Incidents of waterborne illness are currently soaring across rural Afghanistan, as entire villages grapple with climate change-induced water scarcity. Illnesses caused by drinking or cleaning with unsafe water in turn make it harder for children to keep up their attendance at school. For girls, this is compounded due to a lack of appropriate toilets in primary schools. No latrines means that students have to travel to find a safe place to use the toilet - often in the open air. This makes many young girls embarrassed, worried for their safety, or absent for the classroom as they travel to toilets.

Building blocks of latrines so girls can use the bathroom safely and with dignity, and reducing illness through improving access to clean drinking water and handwashing stations in schools are simple but transformative solutions, tackling barriers to education to ensure young girls can keep learning for as long as they can.


Aziza’s school, an elementary school for girls, recently partnered with Afghanaid so the students could take classes on good sanitation and hygiene practices, whilst also gaining access to new latrines and handwashing stations.

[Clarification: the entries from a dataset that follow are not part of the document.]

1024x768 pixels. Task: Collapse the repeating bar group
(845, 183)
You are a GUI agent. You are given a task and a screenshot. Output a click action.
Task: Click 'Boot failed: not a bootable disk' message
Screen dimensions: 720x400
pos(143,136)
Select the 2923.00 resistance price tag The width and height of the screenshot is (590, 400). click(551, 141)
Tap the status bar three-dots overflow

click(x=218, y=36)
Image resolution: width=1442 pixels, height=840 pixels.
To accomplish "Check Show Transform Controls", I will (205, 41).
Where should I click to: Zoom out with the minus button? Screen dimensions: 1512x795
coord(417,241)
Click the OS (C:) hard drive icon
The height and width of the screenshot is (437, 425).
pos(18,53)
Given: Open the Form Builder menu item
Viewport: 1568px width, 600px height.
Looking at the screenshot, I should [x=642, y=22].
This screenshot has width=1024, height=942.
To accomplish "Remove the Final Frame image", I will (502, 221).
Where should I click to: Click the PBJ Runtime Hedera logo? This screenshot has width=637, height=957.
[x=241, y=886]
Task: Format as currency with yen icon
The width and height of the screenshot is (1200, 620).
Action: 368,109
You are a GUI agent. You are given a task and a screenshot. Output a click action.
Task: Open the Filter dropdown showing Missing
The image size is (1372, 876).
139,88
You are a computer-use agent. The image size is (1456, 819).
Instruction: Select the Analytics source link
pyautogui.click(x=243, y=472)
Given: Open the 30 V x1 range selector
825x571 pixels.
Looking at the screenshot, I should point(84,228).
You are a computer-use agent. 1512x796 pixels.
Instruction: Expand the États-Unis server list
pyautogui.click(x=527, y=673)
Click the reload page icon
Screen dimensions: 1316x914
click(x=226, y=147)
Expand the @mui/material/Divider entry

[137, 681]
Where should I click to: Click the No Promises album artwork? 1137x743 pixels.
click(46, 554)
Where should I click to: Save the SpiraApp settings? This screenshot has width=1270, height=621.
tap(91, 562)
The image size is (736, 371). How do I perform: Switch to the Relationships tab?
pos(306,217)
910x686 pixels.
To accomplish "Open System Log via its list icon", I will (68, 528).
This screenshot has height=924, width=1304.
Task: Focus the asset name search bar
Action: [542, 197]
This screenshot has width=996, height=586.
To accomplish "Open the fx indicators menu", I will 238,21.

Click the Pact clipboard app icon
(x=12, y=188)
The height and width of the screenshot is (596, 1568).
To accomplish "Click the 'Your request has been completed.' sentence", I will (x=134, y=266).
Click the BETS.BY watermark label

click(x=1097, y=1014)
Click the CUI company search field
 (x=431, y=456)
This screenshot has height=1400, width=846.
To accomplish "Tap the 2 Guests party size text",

With many students having never had access to adequate sanitation facilities or information on proper hygiene practices, these sessions provided them with life-saving knowledge, both for themselves, but also for their families.

Aziza told us how beneficial this training had been to her whole family: “Before, I did not know some things, such as how to wash my hands, and my family also did not, especially my Mum. She doesn’t know about those essential things because what she knew of hygiene was too little to teach me the important lessons. My entire school had the same problem which I had.”

Equipped with their new knowledge, and enthused with their new clean facilities, Aziza and other girls in her community will now be able to attend school more often, and do some free from the worries of illness, ensuring they are able to make the most of the precious years of education they are able to access.

Aziza recognised how keeping well was vital in ensuring she could continue learning:

“Despite the hard situation we are in, me and my friends want to make something of our futures - for my family and friends, I hope they will be proud of me one day. Through this project, Afghanaid gave me hope and dignity.”

(Image: Richard Pohle/The Times)

In recent times, we’ve worked in 12 girls' primary schools in Aziza’s area to construct and repair 67 latrines, and install permanent handwashing stations. 360 households have also benefited from new pipe schemes, wells and water reservoirs, bringing clean drinking water to households particularly vulnerable to water scarcity. 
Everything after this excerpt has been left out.